Markets to get a mildly positive start; RBI’s policy review eyed

04 Oct 2017 Evaluate

The Indian markets rallied in the last session, traders coming after a long weekend went for hefty buying, with auto stocks remaining in lime light on robust sales data. Today, the start of the important day is likely to be in green but traders will remain cautious ahead of the RBI's monetary policy review due out later in the day. This will be the fourth bimonthly monetary policy review of FY2017-18. With inflation firming up and the rupee coming under pressure, the general view is that RBI will keep the policy rates unchanged. Traders will however be getting some support with report of core sector output growing at its fastest pace in five months in August, driven by higher coal and electricity production. The output grew 4.9 percent in August compared with a revised 2.6 percent year-on-year growth in July. Meanwhile, the government sees the decline in growth as a hiccup and expects the economy to pick up pace in the second half of the year as teething troubles with GST get resolved and the effect of demonetisation wanes. There will be some buzz in the oil & gas sector stocks too, as the government has reduced basic excise duty rate on both branded and unbranded petrol and diesel by Rs 2 per litre. The Finance Ministry said that this has been done to cushion the impact of rising international prices of crude petroleum oil, petrol and diesel on their retail sale prices. Also a report by Moody's has said that India will surpass China as the fastest-growing Asian market for petroleum products in 2018, on the back of a 6 per cent demand growth.

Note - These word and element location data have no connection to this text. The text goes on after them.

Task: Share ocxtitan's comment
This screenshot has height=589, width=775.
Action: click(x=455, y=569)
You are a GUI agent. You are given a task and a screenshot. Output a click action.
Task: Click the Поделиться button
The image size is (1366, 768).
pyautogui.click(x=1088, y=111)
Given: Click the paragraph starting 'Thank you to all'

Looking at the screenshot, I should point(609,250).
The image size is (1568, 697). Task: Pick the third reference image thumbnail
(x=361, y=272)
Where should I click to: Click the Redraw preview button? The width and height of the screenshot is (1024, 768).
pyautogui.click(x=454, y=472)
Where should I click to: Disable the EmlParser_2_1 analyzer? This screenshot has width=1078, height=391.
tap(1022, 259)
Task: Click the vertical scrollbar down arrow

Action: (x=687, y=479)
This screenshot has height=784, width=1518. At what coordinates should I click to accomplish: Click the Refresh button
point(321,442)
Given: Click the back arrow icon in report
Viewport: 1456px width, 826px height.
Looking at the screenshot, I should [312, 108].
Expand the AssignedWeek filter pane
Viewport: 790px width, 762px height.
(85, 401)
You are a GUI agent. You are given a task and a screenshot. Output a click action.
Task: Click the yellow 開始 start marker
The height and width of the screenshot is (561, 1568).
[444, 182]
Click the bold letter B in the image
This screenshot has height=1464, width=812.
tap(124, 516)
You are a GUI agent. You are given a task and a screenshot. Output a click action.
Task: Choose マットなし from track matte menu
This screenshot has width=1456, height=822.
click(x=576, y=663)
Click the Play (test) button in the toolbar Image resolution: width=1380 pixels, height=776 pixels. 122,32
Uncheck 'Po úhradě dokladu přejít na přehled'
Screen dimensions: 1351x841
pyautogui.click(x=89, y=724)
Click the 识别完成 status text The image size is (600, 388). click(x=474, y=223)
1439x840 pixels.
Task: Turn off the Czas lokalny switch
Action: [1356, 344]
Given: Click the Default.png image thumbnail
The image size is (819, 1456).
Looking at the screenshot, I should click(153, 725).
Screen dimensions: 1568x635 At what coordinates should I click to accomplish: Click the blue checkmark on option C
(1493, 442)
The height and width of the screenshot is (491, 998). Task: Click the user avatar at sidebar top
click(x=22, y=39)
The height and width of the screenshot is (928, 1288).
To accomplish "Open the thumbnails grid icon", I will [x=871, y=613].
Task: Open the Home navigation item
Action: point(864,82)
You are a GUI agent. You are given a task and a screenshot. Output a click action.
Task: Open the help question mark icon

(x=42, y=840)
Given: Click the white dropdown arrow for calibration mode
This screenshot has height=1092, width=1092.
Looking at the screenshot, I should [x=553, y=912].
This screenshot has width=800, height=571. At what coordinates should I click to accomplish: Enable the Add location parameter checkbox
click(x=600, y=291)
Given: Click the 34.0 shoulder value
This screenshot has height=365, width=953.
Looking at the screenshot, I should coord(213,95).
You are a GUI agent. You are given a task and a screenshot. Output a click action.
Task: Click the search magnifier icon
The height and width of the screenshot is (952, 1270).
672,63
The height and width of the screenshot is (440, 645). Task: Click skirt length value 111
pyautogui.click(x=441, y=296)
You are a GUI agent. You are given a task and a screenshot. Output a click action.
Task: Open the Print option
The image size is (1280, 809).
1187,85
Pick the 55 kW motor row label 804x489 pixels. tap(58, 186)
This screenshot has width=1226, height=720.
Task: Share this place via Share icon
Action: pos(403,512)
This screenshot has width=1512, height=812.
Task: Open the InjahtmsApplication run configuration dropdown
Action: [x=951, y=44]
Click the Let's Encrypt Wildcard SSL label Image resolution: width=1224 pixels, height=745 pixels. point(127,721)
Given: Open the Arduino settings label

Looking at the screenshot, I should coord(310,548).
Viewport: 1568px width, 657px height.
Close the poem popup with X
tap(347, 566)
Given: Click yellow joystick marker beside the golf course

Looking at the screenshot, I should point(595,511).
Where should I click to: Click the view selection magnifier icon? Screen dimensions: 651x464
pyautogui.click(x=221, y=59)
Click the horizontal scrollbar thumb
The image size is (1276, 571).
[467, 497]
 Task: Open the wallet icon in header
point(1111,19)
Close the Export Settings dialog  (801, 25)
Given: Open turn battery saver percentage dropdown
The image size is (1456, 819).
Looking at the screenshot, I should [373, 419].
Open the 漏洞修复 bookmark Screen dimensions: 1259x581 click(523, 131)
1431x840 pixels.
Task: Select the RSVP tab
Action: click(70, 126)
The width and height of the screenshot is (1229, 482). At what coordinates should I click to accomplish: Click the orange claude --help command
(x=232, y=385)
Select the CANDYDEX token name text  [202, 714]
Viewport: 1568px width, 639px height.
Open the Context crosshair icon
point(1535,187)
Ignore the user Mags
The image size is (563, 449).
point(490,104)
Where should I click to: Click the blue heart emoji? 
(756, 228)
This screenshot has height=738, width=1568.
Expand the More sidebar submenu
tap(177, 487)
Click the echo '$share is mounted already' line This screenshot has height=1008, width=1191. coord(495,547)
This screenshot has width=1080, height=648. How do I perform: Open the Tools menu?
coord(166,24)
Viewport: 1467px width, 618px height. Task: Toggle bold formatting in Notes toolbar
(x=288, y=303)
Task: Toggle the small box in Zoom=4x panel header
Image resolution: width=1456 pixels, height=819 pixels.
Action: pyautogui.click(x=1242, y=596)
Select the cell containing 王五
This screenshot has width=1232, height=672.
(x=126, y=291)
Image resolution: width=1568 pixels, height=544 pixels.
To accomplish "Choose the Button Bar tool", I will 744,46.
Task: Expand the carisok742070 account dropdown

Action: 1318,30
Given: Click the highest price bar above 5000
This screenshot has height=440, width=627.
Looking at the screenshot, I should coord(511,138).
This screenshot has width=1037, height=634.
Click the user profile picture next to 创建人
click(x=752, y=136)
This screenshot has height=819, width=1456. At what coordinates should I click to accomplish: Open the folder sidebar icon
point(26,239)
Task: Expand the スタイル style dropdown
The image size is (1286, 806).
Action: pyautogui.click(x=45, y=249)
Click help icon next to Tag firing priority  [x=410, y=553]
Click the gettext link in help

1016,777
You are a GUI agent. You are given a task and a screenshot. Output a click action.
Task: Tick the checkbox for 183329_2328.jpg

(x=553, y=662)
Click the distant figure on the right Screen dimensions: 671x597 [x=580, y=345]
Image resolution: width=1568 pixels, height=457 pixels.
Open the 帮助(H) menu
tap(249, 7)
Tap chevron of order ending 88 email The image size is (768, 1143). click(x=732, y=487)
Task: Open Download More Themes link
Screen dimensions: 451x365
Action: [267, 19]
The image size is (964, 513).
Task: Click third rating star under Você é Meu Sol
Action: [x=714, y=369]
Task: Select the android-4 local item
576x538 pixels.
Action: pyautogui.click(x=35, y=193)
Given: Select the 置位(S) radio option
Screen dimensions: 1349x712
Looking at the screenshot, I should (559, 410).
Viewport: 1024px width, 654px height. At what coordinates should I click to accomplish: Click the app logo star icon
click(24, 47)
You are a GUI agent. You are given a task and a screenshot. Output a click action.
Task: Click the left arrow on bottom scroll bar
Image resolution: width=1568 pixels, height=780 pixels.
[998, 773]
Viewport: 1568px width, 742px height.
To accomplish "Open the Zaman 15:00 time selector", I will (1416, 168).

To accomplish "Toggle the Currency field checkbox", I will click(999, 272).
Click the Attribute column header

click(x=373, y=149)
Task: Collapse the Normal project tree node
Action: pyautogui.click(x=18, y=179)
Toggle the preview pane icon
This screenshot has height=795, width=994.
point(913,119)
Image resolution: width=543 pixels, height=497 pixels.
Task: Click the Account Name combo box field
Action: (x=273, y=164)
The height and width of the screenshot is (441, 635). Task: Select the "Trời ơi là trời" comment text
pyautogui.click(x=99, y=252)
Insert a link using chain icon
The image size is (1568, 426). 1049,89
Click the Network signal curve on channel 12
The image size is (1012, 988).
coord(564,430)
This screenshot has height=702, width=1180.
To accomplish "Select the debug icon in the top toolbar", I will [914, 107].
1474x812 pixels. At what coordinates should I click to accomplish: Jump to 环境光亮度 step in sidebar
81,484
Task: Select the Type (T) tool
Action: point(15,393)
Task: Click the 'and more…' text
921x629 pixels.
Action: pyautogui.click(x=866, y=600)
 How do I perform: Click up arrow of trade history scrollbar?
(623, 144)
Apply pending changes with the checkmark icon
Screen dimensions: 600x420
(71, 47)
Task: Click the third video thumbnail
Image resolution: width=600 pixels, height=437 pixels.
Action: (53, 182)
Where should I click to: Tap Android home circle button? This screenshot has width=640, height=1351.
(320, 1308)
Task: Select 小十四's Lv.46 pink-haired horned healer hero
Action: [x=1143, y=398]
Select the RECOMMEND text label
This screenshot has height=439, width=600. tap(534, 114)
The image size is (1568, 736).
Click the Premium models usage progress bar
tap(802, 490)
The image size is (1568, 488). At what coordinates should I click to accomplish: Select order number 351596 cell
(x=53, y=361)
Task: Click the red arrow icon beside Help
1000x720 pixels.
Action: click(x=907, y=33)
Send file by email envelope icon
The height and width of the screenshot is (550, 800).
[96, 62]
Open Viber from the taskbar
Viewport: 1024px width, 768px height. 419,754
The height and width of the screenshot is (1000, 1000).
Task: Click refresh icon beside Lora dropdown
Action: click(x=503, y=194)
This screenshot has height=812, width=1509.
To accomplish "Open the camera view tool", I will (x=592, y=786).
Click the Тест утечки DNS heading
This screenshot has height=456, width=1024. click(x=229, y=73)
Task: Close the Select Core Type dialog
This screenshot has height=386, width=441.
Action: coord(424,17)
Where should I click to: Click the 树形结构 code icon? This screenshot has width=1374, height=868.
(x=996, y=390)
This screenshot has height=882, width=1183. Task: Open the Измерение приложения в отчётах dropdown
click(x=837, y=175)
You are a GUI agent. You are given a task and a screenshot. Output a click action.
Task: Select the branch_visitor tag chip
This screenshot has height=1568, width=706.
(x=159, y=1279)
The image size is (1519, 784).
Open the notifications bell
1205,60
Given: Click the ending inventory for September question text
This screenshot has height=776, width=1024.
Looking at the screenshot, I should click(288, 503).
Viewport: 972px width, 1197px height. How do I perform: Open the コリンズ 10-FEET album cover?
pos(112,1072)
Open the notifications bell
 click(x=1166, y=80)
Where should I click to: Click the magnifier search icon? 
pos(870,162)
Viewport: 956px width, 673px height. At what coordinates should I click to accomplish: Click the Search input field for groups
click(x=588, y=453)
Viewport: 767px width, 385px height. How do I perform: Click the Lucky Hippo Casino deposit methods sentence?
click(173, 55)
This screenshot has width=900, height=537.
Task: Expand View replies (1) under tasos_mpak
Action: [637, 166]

The US markets continued their upmove in the last session and with the upward move on the day, the major averages climbed to new record closing highs, as traders seemed optimistic about the economic outlook and the prospects for Republican tax reform. The Asian markets have made mostly a positive start with China’s markets on a week-long holiday and South Korea and Taiwan too closed for a holiday.

Back home, Tuesday turned out to be a fabulous day of trade for Indian equity benchmarks, with frontline gauges garnering gains of around three fourth of a percent ahead of RBI monetary policy review begins today and the decision is due tomorrow. This has led to unabated buying by domestic financial institutions, which added to the positive mood. Sentiments remained jubilant since start with bourses making gap-up opening, as traders took encouragement with Finance Minister FM Arun Jaitley’s indication that the government would consider reducing the goods and services tax slabs and easing compliance burden for small taxpayers once revenues from GST better those from the previous tax regime. Some support also came after Industry body Assocham urged the government to relax fiscal deficit targets and boost public expenditure as a means to accelerate India’s economic growth, which slipped to 5.7 percent in the June quarter. Former RBI Governor C Rangarajan also said that the government needs to “pick up very fast” to be able to maintain a healthy annual growth.  Markets maintained the bullish momentum and traded with jubilation till end as some support came after the Nikkei India Manufacturing Purchasing Managers’ Index, or PMI, remained unchanged at 51.2 in September. As per the report, September data painted an encouraging picture as the sector continued to recover from the disruptions caused by the introduction of the GST in July. Adding to the optimism, the Centre has begun a slew of measures to boost medium and small scale industries, exports and the textile sector. As per report, September 27 Cabinet meeting had discussed proposals related to providing stimulus to medium and small-scale industries, exports and the textile sector which have not performed to their optimum strength in last few quarters. Finally, the BSE Sensex surged 213.66 points or 0.68% to 31,497.38, while the CNX Nifty was up by 70.90 points or 0.72% to 9,859.50.